(Extracted data entries)
--- START ---

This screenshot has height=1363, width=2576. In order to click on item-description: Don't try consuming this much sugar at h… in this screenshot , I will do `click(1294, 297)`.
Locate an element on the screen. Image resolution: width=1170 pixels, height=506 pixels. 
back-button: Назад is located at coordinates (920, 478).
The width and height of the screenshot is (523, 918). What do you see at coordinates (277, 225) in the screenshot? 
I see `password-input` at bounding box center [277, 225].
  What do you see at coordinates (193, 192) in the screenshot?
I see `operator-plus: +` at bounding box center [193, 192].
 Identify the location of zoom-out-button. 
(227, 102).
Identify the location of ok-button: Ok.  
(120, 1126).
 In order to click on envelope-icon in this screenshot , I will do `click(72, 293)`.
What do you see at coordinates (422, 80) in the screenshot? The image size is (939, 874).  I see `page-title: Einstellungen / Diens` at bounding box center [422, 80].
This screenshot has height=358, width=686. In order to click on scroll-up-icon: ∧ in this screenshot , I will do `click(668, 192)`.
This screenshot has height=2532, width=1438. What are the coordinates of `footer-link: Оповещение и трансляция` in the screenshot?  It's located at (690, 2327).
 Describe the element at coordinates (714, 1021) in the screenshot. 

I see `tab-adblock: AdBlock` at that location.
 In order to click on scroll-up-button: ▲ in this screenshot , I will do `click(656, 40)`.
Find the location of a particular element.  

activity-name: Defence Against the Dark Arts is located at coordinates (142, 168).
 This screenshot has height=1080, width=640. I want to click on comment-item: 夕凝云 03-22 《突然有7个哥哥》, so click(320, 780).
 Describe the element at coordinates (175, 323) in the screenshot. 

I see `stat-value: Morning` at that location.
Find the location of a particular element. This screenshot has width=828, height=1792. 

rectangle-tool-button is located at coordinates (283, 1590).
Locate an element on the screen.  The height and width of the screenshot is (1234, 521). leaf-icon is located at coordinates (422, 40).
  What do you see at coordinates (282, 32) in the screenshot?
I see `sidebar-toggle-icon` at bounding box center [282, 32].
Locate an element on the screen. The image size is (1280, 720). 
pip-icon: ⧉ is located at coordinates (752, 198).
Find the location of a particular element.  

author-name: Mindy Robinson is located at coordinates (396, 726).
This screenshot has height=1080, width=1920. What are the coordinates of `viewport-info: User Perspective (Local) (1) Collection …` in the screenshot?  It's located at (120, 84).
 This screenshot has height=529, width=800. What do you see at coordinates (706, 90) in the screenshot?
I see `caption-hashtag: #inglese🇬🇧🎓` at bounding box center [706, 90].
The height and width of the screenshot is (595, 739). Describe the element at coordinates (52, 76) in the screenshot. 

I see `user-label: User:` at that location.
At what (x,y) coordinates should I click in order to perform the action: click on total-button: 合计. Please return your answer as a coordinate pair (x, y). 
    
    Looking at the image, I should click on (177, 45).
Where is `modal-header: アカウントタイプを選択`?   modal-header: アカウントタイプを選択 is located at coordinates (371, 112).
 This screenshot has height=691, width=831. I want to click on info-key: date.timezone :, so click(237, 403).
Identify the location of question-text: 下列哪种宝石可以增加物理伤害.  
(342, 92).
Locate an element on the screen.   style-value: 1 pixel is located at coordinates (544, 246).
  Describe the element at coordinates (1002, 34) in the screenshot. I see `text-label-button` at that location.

--- END ---

Write out again the lines from the one containing "Identify the location of question-text: 下列哪种宝石可以增加物理伤害." through the end of the records, both included, switching "Identify" to "Find" and leaving everything else unchanged.

Response |
Find the location of question-text: 下列哪种宝石可以增加物理伤害.  
(342, 92).
Locate an element on the screen.   style-value: 1 pixel is located at coordinates (544, 246).
  Describe the element at coordinates (1002, 34) in the screenshot. I see `text-label-button` at that location.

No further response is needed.